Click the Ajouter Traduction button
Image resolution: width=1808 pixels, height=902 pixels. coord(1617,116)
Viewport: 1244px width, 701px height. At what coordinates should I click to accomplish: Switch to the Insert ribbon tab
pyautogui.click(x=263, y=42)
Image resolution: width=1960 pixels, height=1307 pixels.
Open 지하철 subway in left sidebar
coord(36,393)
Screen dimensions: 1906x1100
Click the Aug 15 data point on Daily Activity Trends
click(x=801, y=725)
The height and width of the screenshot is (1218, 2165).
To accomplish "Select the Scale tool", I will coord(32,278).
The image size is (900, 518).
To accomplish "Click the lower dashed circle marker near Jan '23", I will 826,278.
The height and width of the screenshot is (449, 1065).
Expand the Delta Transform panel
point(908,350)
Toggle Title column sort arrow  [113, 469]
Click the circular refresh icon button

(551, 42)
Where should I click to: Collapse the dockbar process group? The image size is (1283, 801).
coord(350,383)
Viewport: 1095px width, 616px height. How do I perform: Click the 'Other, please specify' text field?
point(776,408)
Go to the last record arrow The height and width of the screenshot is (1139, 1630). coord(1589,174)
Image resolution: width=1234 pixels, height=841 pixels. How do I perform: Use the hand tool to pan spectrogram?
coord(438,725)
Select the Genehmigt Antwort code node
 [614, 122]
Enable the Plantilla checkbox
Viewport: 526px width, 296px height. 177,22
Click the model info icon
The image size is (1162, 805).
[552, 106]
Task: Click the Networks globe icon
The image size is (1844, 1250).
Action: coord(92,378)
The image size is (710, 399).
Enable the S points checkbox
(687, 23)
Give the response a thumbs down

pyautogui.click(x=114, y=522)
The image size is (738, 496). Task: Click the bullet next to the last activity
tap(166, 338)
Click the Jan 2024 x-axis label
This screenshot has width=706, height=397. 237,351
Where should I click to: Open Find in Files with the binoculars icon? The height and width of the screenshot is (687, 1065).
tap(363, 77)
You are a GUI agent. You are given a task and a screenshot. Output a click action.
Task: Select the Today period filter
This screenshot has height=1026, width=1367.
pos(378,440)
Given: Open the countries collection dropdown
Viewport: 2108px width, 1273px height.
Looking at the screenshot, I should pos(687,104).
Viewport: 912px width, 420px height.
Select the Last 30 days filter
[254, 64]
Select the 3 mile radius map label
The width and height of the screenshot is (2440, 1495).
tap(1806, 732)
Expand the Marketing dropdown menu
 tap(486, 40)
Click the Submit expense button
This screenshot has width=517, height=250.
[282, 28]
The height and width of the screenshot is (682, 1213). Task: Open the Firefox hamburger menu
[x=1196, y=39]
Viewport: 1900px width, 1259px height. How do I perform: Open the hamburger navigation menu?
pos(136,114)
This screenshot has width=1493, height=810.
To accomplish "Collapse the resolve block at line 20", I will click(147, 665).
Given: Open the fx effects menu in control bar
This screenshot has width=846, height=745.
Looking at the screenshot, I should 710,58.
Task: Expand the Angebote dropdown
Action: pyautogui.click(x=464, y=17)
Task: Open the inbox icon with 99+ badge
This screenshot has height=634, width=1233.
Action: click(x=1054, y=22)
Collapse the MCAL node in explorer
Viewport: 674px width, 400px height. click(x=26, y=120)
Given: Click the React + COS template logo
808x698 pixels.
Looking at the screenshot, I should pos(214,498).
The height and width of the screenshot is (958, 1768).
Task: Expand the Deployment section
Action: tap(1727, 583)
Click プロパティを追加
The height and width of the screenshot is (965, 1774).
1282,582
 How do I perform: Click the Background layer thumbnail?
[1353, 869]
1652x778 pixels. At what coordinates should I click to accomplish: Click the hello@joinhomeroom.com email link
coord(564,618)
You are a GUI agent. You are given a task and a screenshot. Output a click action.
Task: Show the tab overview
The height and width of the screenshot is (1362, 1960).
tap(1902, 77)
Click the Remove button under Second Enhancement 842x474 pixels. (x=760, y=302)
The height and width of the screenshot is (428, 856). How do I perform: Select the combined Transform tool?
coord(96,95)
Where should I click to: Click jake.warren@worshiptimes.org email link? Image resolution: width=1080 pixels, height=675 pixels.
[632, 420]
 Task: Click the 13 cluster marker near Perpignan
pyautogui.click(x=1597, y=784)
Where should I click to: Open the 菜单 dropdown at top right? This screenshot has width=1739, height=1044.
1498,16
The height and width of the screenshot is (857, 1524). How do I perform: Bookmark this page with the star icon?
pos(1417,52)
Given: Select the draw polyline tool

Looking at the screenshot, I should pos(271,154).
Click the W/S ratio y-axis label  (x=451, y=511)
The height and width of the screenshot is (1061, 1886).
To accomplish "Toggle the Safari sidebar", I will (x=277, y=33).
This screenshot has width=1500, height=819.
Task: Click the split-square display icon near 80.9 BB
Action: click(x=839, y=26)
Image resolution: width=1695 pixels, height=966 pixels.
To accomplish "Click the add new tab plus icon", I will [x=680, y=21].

● **TASK PROMPT**
Please output the listing above exactly, every line included.

● **EXERCISE RESPONSE**
Click the Ajouter Traduction button
Image resolution: width=1808 pixels, height=902 pixels. coord(1617,116)
Viewport: 1244px width, 701px height. At what coordinates should I click to accomplish: Switch to the Insert ribbon tab
pyautogui.click(x=263, y=42)
Image resolution: width=1960 pixels, height=1307 pixels.
Open 지하철 subway in left sidebar
coord(36,393)
Screen dimensions: 1906x1100
Click the Aug 15 data point on Daily Activity Trends
click(x=801, y=725)
The height and width of the screenshot is (1218, 2165).
To accomplish "Select the Scale tool", I will coord(32,278).
The image size is (900, 518).
To accomplish "Click the lower dashed circle marker near Jan '23", I will 826,278.
The height and width of the screenshot is (449, 1065).
Expand the Delta Transform panel
point(908,350)
Toggle Title column sort arrow  [113, 469]
Click the circular refresh icon button

(551, 42)
Where should I click to: Collapse the dockbar process group? The image size is (1283, 801).
coord(350,383)
Viewport: 1095px width, 616px height. How do I perform: Click the 'Other, please specify' text field?
point(776,408)
Go to the last record arrow The height and width of the screenshot is (1139, 1630). coord(1589,174)
Image resolution: width=1234 pixels, height=841 pixels. How do I perform: Use the hand tool to pan spectrogram?
coord(438,725)
Select the Genehmigt Antwort code node
 [614, 122]
Enable the Plantilla checkbox
Viewport: 526px width, 296px height. 177,22
Click the model info icon
The image size is (1162, 805).
[552, 106]
Task: Click the Networks globe icon
The image size is (1844, 1250).
Action: coord(92,378)
The image size is (710, 399).
Enable the S points checkbox
(687, 23)
Give the response a thumbs down

pyautogui.click(x=114, y=522)
The image size is (738, 496). Task: Click the bullet next to the last activity
tap(166, 338)
Click the Jan 2024 x-axis label
This screenshot has width=706, height=397. 237,351
Where should I click to: Open Find in Files with the binoculars icon? The height and width of the screenshot is (687, 1065).
tap(363, 77)
You are a GUI agent. You are given a task and a screenshot. Output a click action.
Task: Select the Today period filter
This screenshot has height=1026, width=1367.
pos(378,440)
Given: Open the countries collection dropdown
Viewport: 2108px width, 1273px height.
Looking at the screenshot, I should pos(687,104).
Viewport: 912px width, 420px height.
Select the Last 30 days filter
[254, 64]
Select the 3 mile radius map label
The width and height of the screenshot is (2440, 1495).
tap(1806, 732)
Expand the Marketing dropdown menu
 tap(486, 40)
Click the Submit expense button
This screenshot has width=517, height=250.
[282, 28]
The height and width of the screenshot is (682, 1213). Task: Open the Firefox hamburger menu
[x=1196, y=39]
Viewport: 1900px width, 1259px height. How do I perform: Open the hamburger navigation menu?
pos(136,114)
This screenshot has width=1493, height=810.
To accomplish "Collapse the resolve block at line 20", I will click(147, 665).
Given: Open the fx effects menu in control bar
This screenshot has width=846, height=745.
Looking at the screenshot, I should 710,58.
Task: Expand the Angebote dropdown
Action: pyautogui.click(x=464, y=17)
Task: Open the inbox icon with 99+ badge
This screenshot has height=634, width=1233.
Action: click(x=1054, y=22)
Collapse the MCAL node in explorer
Viewport: 674px width, 400px height. click(x=26, y=120)
Given: Click the React + COS template logo
808x698 pixels.
Looking at the screenshot, I should pos(214,498).
The height and width of the screenshot is (958, 1768).
Task: Expand the Deployment section
Action: tap(1727, 583)
Click プロパティを追加
The height and width of the screenshot is (965, 1774).
1282,582
 How do I perform: Click the Background layer thumbnail?
[1353, 869]
1652x778 pixels. At what coordinates should I click to accomplish: Click the hello@joinhomeroom.com email link
coord(564,618)
You are a GUI agent. You are given a task and a screenshot. Output a click action.
Task: Show the tab overview
The height and width of the screenshot is (1362, 1960).
tap(1902, 77)
Click the Remove button under Second Enhancement 842x474 pixels. (x=760, y=302)
The height and width of the screenshot is (428, 856). How do I perform: Select the combined Transform tool?
coord(96,95)
Where should I click to: Click jake.warren@worshiptimes.org email link? Image resolution: width=1080 pixels, height=675 pixels.
[632, 420]
 Task: Click the 13 cluster marker near Perpignan
pyautogui.click(x=1597, y=784)
Where should I click to: Open the 菜单 dropdown at top right? This screenshot has width=1739, height=1044.
1498,16
The height and width of the screenshot is (857, 1524). How do I perform: Bookmark this page with the star icon?
pos(1417,52)
Given: Select the draw polyline tool

Looking at the screenshot, I should pos(271,154).
Click the W/S ratio y-axis label  (x=451, y=511)
The height and width of the screenshot is (1061, 1886).
To accomplish "Toggle the Safari sidebar", I will (x=277, y=33).
This screenshot has width=1500, height=819.
Task: Click the split-square display icon near 80.9 BB
Action: click(x=839, y=26)
Image resolution: width=1695 pixels, height=966 pixels.
To accomplish "Click the add new tab plus icon", I will [x=680, y=21].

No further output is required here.